A good dataflow framework should:

  1. Contain front-ends for one or more real programming languages.
  2. Be open source and well documented.
  3. Expose a clean intermediate representation.
  4. Make easy things easy. A user should have to write only a minimal amount of code to support a simple static analysis such as detecting null pointers or determining signedness of integers.
  5. Make it easy to write at least one kind of static analysis. For example, an integer range analysis is quite different from a live variables analysis, and both are very different from a pointer analysis.
  6. Provide easy access to source-level information such as lines, columns, variable names, etc.
  7. Heavily optimize the program prior to analysis. One of the easiest ways to increase the precision of an analysis is to run it after a comprehensive collection of optimization passes (such as those supported by LLVM) has removed dead code, useless indirection, and other junk that tends to pollute analysis results.
  8. Permit analyses to learn from the results of other analyses.
  9. Provide good support for turning analysis results into assertions; Nathan probably couldn’t have worked the bugs out of his analyzers without doing this.
  10. Provide efficient fixpoint iteration algorithms.
  11. Make it easy to write transformations that consume analysis results.
  12. Provide transparent support for interprocedural and whole program analysis.

It is possible that Soot and Rose meet all of these requirements. CIL does not. I don’t think LLVM is too far off. It seems likely that good analysis frameworks for functional languages exist, but I’ve paid no attention.

One of the biggest holes that I see right now is a good unified framework for static analysis of languages such as JavaScript, Python, Perl, and PHP. The heavy reliance on strings, hashes, and dynamic types in these languages makes them a lot different (and in some ways a lot more difficult) than traditional compiled languages. I’m not totally sure that the differences between these languages can be abstracted away in a clean fashion, but it seems worth trying.

UPDATE:

Pascal Cuoq points out the Frama-C meets all of the criteria at least to some extent. Ed Schwartz points to CPAChecker which looks interesting though I know nothing about it.

An important criterion that I forgot to list is the ability of a dataflow framework to provide knobs for tuning precision against resource usage. Examples of this include configurable widening thresholds and tunable degrees of path and context sensitivity.

{ 18 } Comments

  1. Edward | September 30, 2012 at 4:22 pm | Permalink

    Hoopl is worth taking a look at, though it fails a lot of your requirements.

    Interpreted languages are a bit harder here, since they don’t usually have a nice IR, right? (They usually have bytecodes with a metric ton of primitive operations.)

  2. Robby | September 30, 2012 at 4:45 pm | Permalink

    CRI proposals are due in about a month.

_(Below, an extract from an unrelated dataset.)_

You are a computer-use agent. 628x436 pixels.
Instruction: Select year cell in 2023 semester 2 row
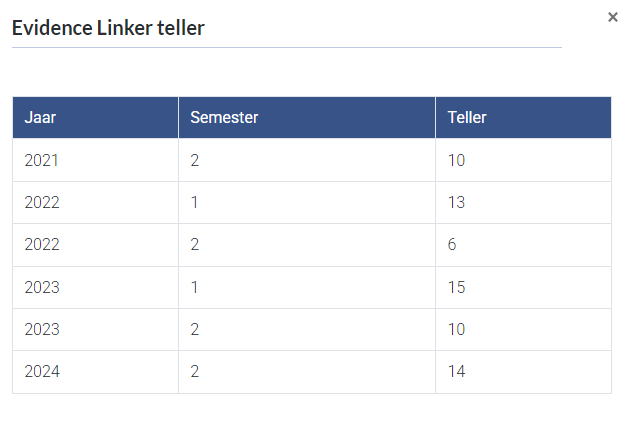42,329
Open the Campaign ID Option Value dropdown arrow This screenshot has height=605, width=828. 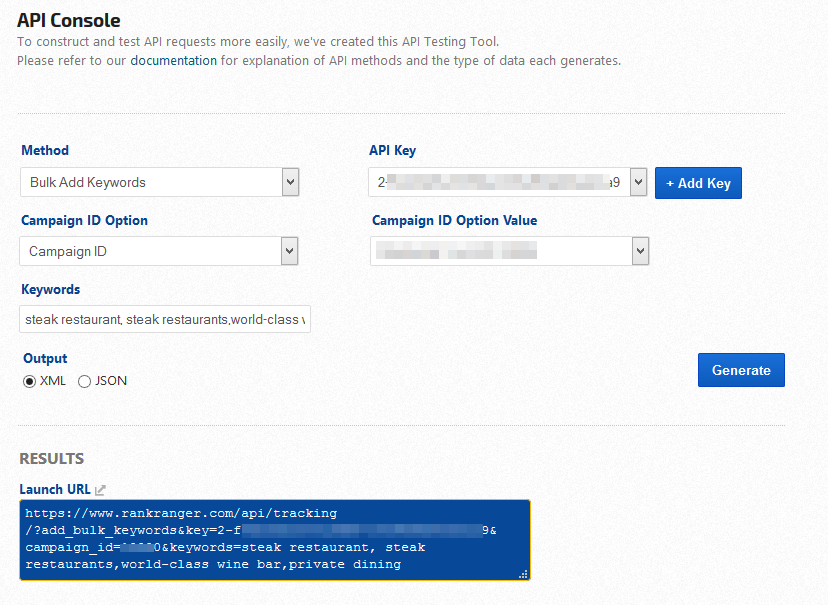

  3. regehr | September 30, 2012 at 5:03 pm | Permalink

    Robby, I’ve had terrible luck at CRI in the past and don’t feel super incentivized to try again. I don’t mean to complain that my proposals weren’t funded (though they were not) but rather that the reviews didn’t make it sound like the proposals were evaluated in a serious fashion. I think it may simply be difficult to get software infrastructure proposals funded. I know there have been successes but this may have been by people better at the proposals game than I.

    Edward, I’ve quickly looked at Hoopl and it seems quite cool, though I didn’t read it carefully enough to distill out the key ideas. I’m guessing that the native IR for most scripting languages would be unsuitable for analysis and that a new one needs to be invented.

  4. Pascal Cuoq | September 30, 2012 at 5:24 pm | Permalink

    Hi John!

    You wrote:

    “Heavily optimize the program prior to analysis. One of the easiest ways to increase the precision of an analysis is to run it after a comprehensive collection of optimization passes (such as those supported by LLVM) has removed dead code, useless indirection, and other junk that tends to pollute analysis results.”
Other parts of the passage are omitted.